Top of Data for review

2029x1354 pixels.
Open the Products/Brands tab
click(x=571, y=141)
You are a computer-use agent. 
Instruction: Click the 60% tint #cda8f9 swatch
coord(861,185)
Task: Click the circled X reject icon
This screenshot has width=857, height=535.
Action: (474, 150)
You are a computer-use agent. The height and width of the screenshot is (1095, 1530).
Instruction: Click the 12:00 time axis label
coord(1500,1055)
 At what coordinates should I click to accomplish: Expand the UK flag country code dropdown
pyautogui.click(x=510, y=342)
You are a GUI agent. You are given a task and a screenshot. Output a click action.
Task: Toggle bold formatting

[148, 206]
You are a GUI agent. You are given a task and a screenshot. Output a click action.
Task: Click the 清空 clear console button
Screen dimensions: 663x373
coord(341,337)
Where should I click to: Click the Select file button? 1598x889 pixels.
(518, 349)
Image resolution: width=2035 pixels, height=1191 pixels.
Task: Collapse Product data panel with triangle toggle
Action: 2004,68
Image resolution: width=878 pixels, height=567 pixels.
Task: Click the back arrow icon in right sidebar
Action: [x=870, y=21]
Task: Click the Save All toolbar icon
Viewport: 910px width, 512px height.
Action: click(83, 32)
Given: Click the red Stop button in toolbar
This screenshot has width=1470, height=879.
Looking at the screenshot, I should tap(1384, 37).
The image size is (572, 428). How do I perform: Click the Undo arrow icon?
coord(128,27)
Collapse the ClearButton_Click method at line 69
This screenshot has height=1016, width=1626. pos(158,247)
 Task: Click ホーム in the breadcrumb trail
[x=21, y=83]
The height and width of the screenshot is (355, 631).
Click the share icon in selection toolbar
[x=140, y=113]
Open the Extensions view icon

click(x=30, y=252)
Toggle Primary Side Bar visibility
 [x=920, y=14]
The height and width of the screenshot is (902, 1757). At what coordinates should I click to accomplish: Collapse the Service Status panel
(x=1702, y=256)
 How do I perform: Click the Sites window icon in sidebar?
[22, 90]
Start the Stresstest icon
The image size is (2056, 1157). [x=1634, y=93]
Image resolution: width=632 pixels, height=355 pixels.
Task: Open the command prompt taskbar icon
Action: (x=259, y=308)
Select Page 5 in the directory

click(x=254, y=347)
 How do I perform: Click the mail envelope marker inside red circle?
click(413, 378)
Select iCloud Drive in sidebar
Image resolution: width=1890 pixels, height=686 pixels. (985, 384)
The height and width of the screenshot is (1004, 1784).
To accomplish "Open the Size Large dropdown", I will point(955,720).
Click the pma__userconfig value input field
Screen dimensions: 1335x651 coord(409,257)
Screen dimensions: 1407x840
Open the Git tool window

Bottom of Data for review

*Task statement*: Go through the data and copy every line that includes "agent".

*Answer to the exercise*:
You are a computer-use agent. 
You are a computer-use agent. The height and width of the screenshot is (1095, 1530).
You are a GUI agent. You are given a task and a screenshot. Output a click action.
You are a GUI agent. You are given a task and a screenshot. Output a click action.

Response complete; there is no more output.